La plupart des marques est située sur la face postérieure du corps, le visage ne porte aucune trace de flagellation. Il n’y a pas de trace non plus sur les avant-bras, preuve qu’ils étaient certainement écartés du corps.  Il est fort probable que le condamné était attaché face à une colonne et que les deux bras étaient attachés en hauteur, mais à deux points distincts séparés du corps, un peu dans la position de la crucifixion. Enfin, Pierre Barbet fait remarquer que l’on observe les plaies en haltère jusqu’à la région fessière, preuve que l’Homme du Linceul a été fouetté entièrement nu.

 

Historique de la flagellation

La flagellation était chez les romains une pratique courante avant la crucifixion. Le nombre de coups de fouet était strictement limité à 40 par la loi hébraïque mais pour les  romains, il n’existait pas de limite, hormis le fait que le condamné devait encore être capable de porter sa croix jusqu’au lieu du supplice. On utilisait alors le flagrum, fouet à manche court portant plusieurs lanières épaisses et larges, généralement deux parfois trois. Chaque lanière était munie à son extrémité de balles de plomb ou d’os de mouton. Le supplice était sans nul doute difficilement supportable : les lanières coupaient la peau alors que les balles ou les osselets imprimaient de profondes plaies contuses. Il en résultait une hémorragie et un affaiblissement considérable de la résistance vitale du condamné. Un tel instrument de torture pourrait avoir occasionné les plaies observées sur l’Homme du Linceul.

 

 Que disent les Evangiles ?

L’Homme du Linceul a clairement enduré la flagellation et les récits des Evangiles sont tout aussi clairs quant aux supplices éprouvés par le Christ. Cependant, il existe une nette opposition entre les récits de Matthieu et Marc et ceux de Luc et Jean. Ce désaccord réside non pas dans le déroulement de la flagellation, qui n’est pas décrit, mais dans le but même de ce supplice.
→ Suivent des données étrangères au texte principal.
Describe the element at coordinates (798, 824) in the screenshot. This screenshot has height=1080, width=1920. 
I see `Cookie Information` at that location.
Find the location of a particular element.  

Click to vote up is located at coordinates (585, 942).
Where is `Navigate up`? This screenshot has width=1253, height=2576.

Chez Matthieu, Marc la flagellation aurait été ordonnée par Pilate lui-même comme prélude à la crucifixion.

Pour Luc et Jean, la flagellation apparaît comme « un châtiment préventif, antérieur à la sentence et ayant pour but de l’éviter » selon les notes de l’Ecole Biblique de Jérusalem. On relève à cet effet différents termes montrant la différence des points de vue :

Mt (27, 26)  « […] quant à Jésus, après l’avoir fait flageller, il le livra pour être crucifié »

Lc (23) « Pilate, qui voulait relâcher Jésus […] dit [sous l’insistance de la foule] : je le relâcherai donc, après l’avoir châtié. […] Il livra Jésus à leur bon plaisir [de la foule]. »

Pour le premier, les autorités romaines sont à l’origine de la condamnation ; pour les seconds, Pilate n’a fait que subir les injonctions de la foule. Sans vouloir donner raison aux uns ou aux autres, on peut se demander pourquoi, dans l’hypothèse où Pilate a subi la foule, tant de coups de fouet ont été assénés alors que le but était d’éviter tout supplice au Christ.